Another Isis Terror Cell Dismantled in Morocco
Moroccan authorities have announced Friday the arrest of a group of seven Islamist militants linked to Islamic State, including the group’s leader, who has been recruiting fighters.
The seven members of the Islamist group, captured in Morocco, were active in the town of Dar Bouazza, near Casablanca. They were planning attacks inside the North African country and overseas.
According to Moroccan interior ministry, the group had been in contact with Isis in Iraq and Syria and had tried to send fighters there for training so that they could return to carry out attacks in Morocco, an ally of the West against Islamist militancy.
The country has been on high alert since 2014, when terror organisation of Islamic State took control of large territories in Iraq and Syria.

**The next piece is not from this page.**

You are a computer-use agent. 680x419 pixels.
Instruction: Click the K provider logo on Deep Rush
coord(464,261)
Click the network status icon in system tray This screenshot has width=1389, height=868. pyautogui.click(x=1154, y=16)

Morocco has suffered a number of bomb attacks by suspected Islamist fighters, most recently in 2011 in Marrakesh.
Moroccan intelligence services play a key role in the global fight against terrorism. They helped the French and Belgian police identify the network behind the November attacks in Paris that killed 130 and helped to save innocent lives by pinpointing the location of the suspected ringleader.

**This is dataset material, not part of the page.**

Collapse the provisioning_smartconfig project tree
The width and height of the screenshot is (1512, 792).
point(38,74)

Morocco’s counter-terrorism has proven its efficiency in thwarting many terror threats thanks to a strategy based on global approach including prevention, anticipation, education, rehabilitation, eradication of terrorism roots and international cooperation.
Moroccan authorities say they have dismantled 140 terrorist cells since 2002, foiled hundreds of terrorist plans and arrested over 2,200 suspects.
Since its creation last March, Moroccan Central Bureau of Judicial Investigation (dubbed Morocco’s FBI ), 22 terror cells have been dismantled. In the run-up to New Year’s Eve, 17 radicalized individuals were arrested.
Morocco is an active member of the Global Counter-terrorism Forum (GCTF) which seeks to reduce the vulnerability of people to terrorism by effectively preventing, combating and prosecuting terrorist acts as well as countering incitement and recruitment to terrorism.